Format the lines below as a JSON list of strings, one string per line, skipping blank lines.

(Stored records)
▬▬▬
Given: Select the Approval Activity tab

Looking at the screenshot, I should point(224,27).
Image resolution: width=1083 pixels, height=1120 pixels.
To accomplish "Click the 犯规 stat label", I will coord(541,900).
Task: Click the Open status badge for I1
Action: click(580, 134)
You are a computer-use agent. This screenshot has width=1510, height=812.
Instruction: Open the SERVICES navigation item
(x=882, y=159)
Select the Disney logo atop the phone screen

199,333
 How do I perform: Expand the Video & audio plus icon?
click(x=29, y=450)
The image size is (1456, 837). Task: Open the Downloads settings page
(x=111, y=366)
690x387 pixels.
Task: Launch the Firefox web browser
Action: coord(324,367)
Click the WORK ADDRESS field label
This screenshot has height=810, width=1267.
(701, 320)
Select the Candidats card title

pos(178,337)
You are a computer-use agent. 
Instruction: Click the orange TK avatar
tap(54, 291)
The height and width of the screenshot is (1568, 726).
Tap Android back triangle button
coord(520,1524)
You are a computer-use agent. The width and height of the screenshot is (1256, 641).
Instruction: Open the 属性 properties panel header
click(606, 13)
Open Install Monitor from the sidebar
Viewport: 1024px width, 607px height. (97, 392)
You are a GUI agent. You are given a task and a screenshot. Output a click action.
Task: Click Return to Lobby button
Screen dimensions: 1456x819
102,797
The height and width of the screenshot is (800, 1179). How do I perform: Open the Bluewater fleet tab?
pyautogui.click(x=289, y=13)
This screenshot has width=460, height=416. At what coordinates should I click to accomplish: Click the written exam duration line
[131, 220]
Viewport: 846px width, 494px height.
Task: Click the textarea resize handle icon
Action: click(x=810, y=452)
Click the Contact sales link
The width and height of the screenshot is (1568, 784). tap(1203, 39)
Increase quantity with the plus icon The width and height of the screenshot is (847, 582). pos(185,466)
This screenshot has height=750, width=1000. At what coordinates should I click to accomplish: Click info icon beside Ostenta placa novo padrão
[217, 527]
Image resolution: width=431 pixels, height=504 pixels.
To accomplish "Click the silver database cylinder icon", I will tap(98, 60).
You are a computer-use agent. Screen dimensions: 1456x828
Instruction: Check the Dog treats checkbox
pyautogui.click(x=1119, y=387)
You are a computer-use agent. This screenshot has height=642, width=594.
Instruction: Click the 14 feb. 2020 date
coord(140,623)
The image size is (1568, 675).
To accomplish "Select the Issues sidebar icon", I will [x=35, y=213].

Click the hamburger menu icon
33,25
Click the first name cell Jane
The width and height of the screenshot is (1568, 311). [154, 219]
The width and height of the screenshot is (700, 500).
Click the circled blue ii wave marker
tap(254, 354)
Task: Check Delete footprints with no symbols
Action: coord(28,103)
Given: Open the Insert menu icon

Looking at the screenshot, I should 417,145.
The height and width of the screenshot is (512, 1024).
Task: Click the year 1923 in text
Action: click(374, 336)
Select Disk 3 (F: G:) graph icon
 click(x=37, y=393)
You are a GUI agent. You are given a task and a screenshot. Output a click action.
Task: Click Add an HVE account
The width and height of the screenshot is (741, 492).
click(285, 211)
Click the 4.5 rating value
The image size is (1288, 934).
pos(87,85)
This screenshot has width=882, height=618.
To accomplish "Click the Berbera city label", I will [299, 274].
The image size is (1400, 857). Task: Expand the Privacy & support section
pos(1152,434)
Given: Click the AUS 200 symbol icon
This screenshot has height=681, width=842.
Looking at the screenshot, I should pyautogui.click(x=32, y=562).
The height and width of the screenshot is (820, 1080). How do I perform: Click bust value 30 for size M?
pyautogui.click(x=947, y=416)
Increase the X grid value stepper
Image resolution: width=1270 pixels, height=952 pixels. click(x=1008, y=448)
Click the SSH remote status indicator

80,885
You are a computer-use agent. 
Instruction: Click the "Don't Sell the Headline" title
▬▬▬
# ANSWER FOR THE TASK
[
  "Given: Select the Approval Activity tab",
  "Looking at the screenshot, I should point(224,27).",
  "Image resolution: width=1083 pixels, height=1120 pixels.",
  "To accomplish \"Click the 犯规 stat label\", I will coord(541,900).",
  "Task: Click the Open status badge for I1",
  "Action: click(580, 134)",
  "You are a computer-use agent. This screenshot has width=1510, height=812.",
  "Instruction: Open the SERVICES navigation item",
  "(x=882, y=159)",
  "Select the Disney logo atop the phone screen",
  "199,333",
  " How do I perform: Expand the Video & audio plus icon?",
  "click(x=29, y=450)",
  "The image size is (1456, 837). Task: Open the Downloads settings page",
  "(x=111, y=366)",
  "690x387 pixels.",
  "Task: Launch the Firefox web browser",
  "Action: coord(324,367)",
  "Click the WORK ADDRESS field label",
  "This screenshot has height=810, width=1267.",
  "(701, 320)",
  "Select the Candidats card title",
  "pos(178,337)",
  "You are a computer-use agent. ",
  "Instruction: Click the orange TK avatar",
  "tap(54, 291)",
  "The height and width of the screenshot is (1568, 726).",
  "Tap Android back triangle button",
  "coord(520,1524)",
  "You are a computer-use agent. The width and height of the screenshot is (1256, 641).",
  "Instruction: Open the 属性 properties panel header",
  "click(606, 13)",
  "Open Install Monitor from the sidebar",
  "Viewport: 1024px width, 607px height. (97, 392)",
  "You are a GUI agent. You are given a task and a screenshot. Output a click action.",
  "Task: Click Return to Lobby button",
  "Screen dimensions: 1456x819",
  "102,797",
  "The height and width of the screenshot is (800, 1179). How do I perform: Open the Bluewater fleet tab?",
  "pyautogui.click(x=289, y=13)",
  "This screenshot has width=460, height=416. At what coordinates should I click to accomplish: Click the written exam duration line",
  "[131, 220]",
  "Viewport: 846px width, 494px height.",
  "Task: Click the textarea resize handle icon",
  "Action: click(x=810, y=452)",
  "Click the Contact sales link",
  "The width and height of the screenshot is (1568, 784). tap(1203, 39)",
  "Increase quantity with the plus icon The width and height of the screenshot is (847, 582). pos(185,466)",
  "This screenshot has height=750, width=1000. At what coordinates should I click to accomplish: Click info icon beside Ostenta placa novo padrão",
  "[217, 527]",
  "Image resolution: width=431 pixels, height=504 pixels.",
  "To accomplish \"Click the silver database cylinder icon\", I will tap(98, 60).",
  "You are a computer-use agent. Screen dimensions: 1456x828",
  "Instruction: Check the Dog treats checkbox",
  "pyautogui.click(x=1119, y=387)",
  "You are a computer-use agent. This screenshot has height=642, width=594.",
  "Instruction: Click the 14 feb. 2020 date",
  "coord(140,623)",
  "The image size is (1568, 675).",
  "To accomplish \"Select the Issues sidebar icon\", I will [x=35, y=213].",
  "Click the hamburger menu icon",
  "33,25",
  "Click the first name cell Jane",
  "The width and height of the screenshot is (1568, 311). [154, 219]",
  "The width and height of the screenshot is (700, 500).",
  "Click the circled blue ii wave marker",
  "tap(254, 354)",
  "Task: Check Delete footprints with no symbols",
  "Action: coord(28,103)",
  "Given: Open the Insert menu icon",
  "Looking at the screenshot, I should 417,145.",
  "The height and width of the screenshot is (512, 1024).",
  "Task: Click the year 1923 in text",
  "Action: click(374, 336)",
  "Select Disk 3 (F: G:) graph icon",
  " click(x=37, y=393)",
  "You are a GUI agent. You are given a task and a screenshot. Output a click action.",
  "Task: Click Add an HVE account",
  "The width and height of the screenshot is (741, 492).",
  "click(285, 211)",
  "Click the 4.5 rating value",
  "The image size is (1288, 934).",
  "pos(87,85)",
  "This screenshot has width=882, height=618.",
  "To accomplish \"Click the Berbera city label\", I will [299, 274].",
  "The image size is (1400, 857). Task: Expand the Privacy & support section",
  "pos(1152,434)",
  "Given: Click the AUS 200 symbol icon",
  "This screenshot has height=681, width=842.",
  "Looking at the screenshot, I should pyautogui.click(x=32, y=562).",
  "The height and width of the screenshot is (820, 1080). How do I perform: Click bust value 30 for size M?",
  "pyautogui.click(x=947, y=416)",
  "Increase the X grid value stepper",
  "Image resolution: width=1270 pixels, height=952 pixels. click(x=1008, y=448)",
  "Click the SSH remote status indicator",
  "80,885",
  "You are a computer-use agent. ",
  "Instruction: Click the \"Don't Sell the Headline\" title"
]